1. **Per-effort-level token deltas** (the only lever on 20% of dollars; vendor publishes nothing). Cheap: fixed task set × 4 levels, read `output_tokens_details.thinking_tokens`.
2. **Prior-turn thinking retention billing** — docs contradict; local probe blocked by signature validation. Needs one real signed transcript diffed via count\_tokens + live `usage.input_tokens`.
3. **Compaction quality/savings** — zero published numbers, same-model-only summarization, and Claude Code's separate client-side auto-compact has a live mis-trigger regression (issue #52981). Nobody has benchmarked server-compact-at-150k vs Claude Code auto-compact.
4. **Official Fable 5 row in the tool-overhead table** — vendor omission; local 403 exact-match is the best current evidence.
5. **Claude Code exposure gap** — effort and deferred MCP tools are surfaced; context\_editing, clear\_thinking, compact\_20260112, memory have no Claude Code knobs, so the strongest published-number levers (84%) are SDK-only today.

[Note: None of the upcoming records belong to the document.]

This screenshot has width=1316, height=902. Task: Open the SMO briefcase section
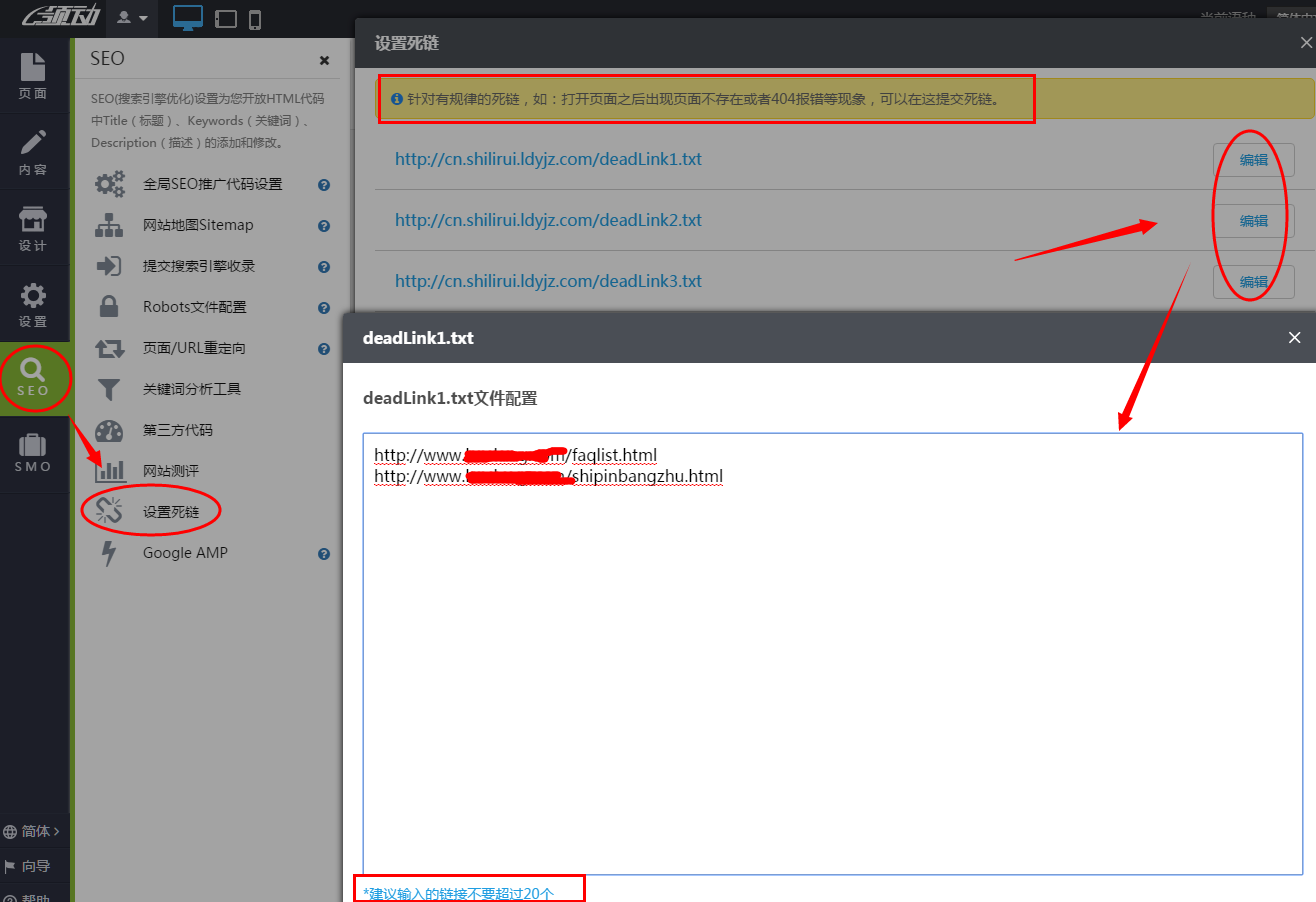(x=33, y=453)
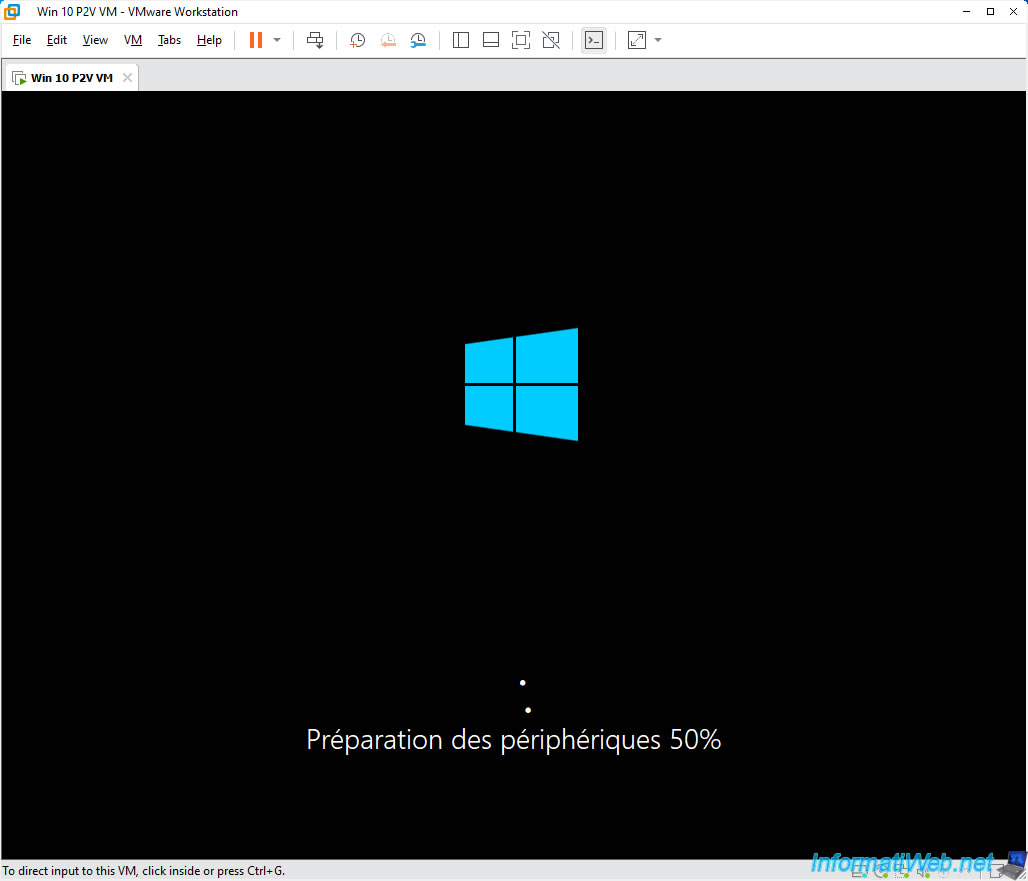Viewport: 1028px width, 881px height.
Task: Expand the power options dropdown arrow
Action: (277, 40)
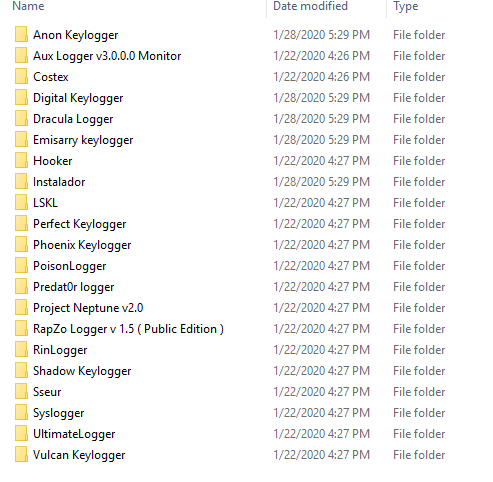Select the PoisonLogger folder icon
The width and height of the screenshot is (493, 482).
point(21,266)
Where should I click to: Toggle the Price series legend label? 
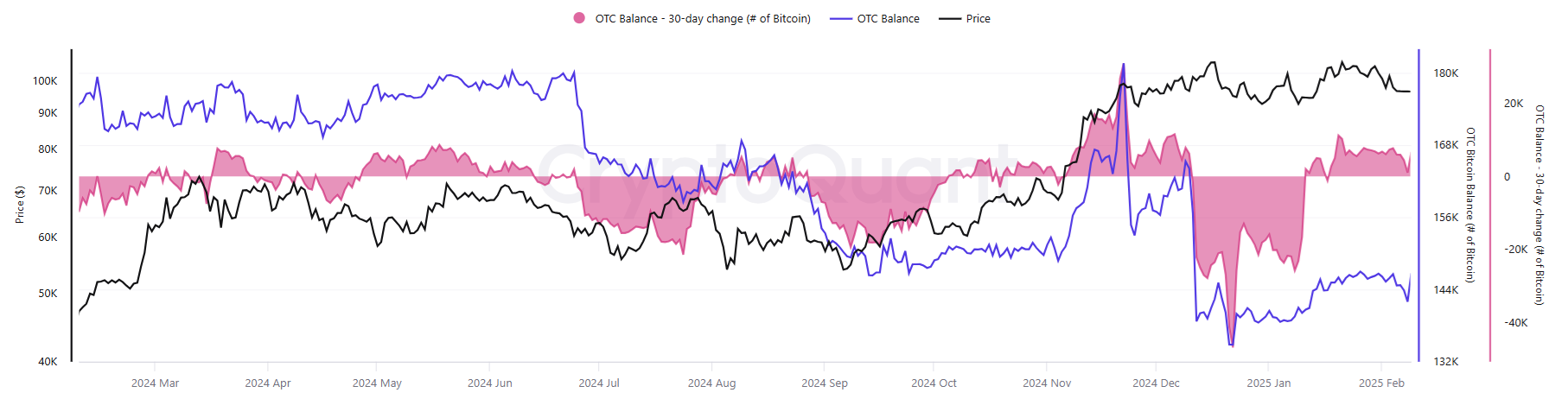[978, 18]
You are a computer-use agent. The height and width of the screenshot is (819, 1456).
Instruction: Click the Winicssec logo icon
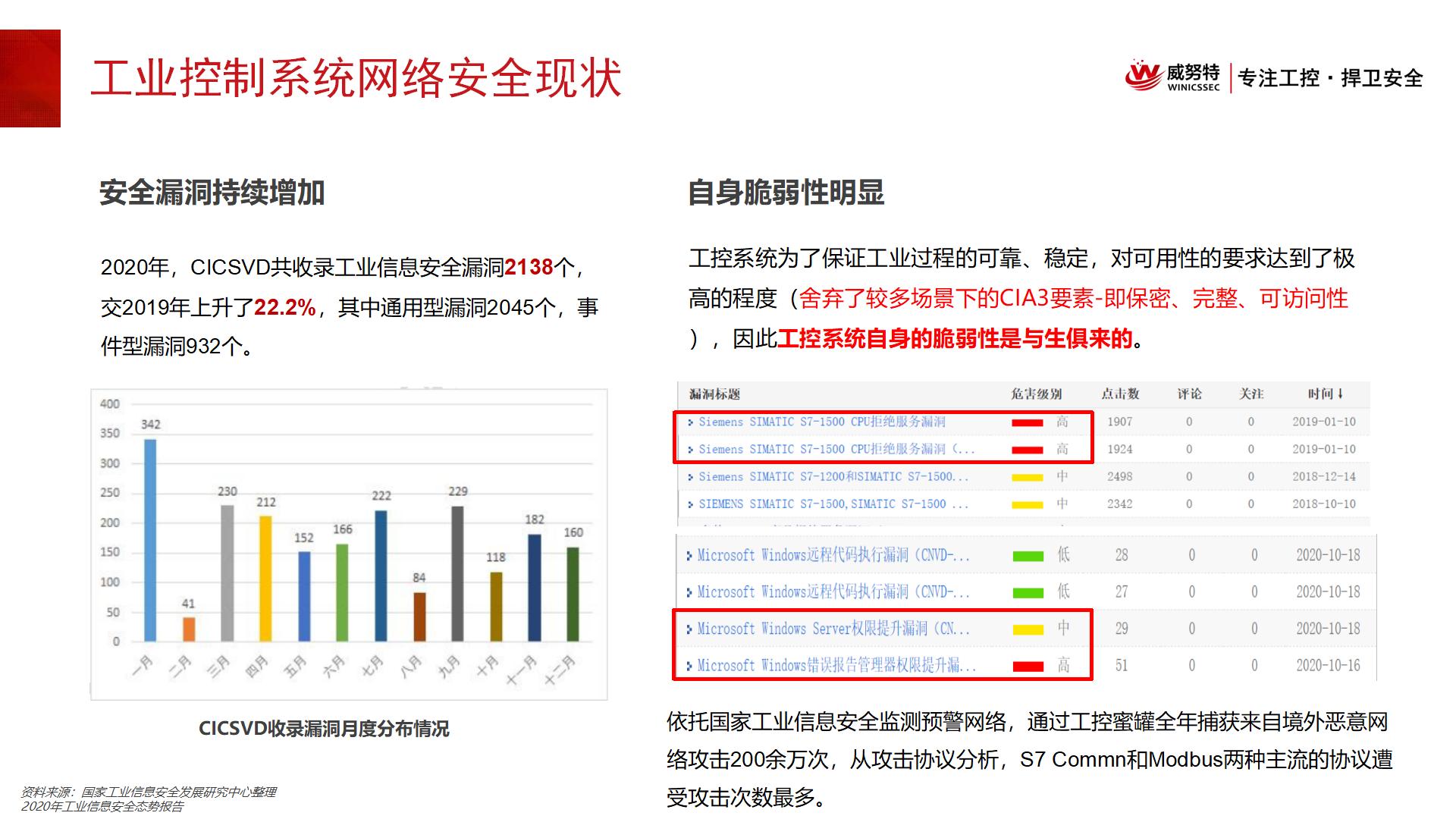1143,76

6. **Independent replication** — ALL headline percentages (84/39/29, >85, 38/24, 20-40) are vendor self-reported on internal evals; the τ²-bench negative result raises confidence in honesty, but no third-party replication surfaced in this sweep (T1-vendor, not T3).
7. **Fast mode** as a spend-more lever (Opus 4.8 at $10/$50 — Fable 5 sticker for an Opus model; Opus 4.6/4.7 at $30/$150 = 6x; research preview, no batch, stacks with caching) deserves a quality-per-dollar comparison vs Fable 5 at high effort.

## Verification ledger [#verification-ledger]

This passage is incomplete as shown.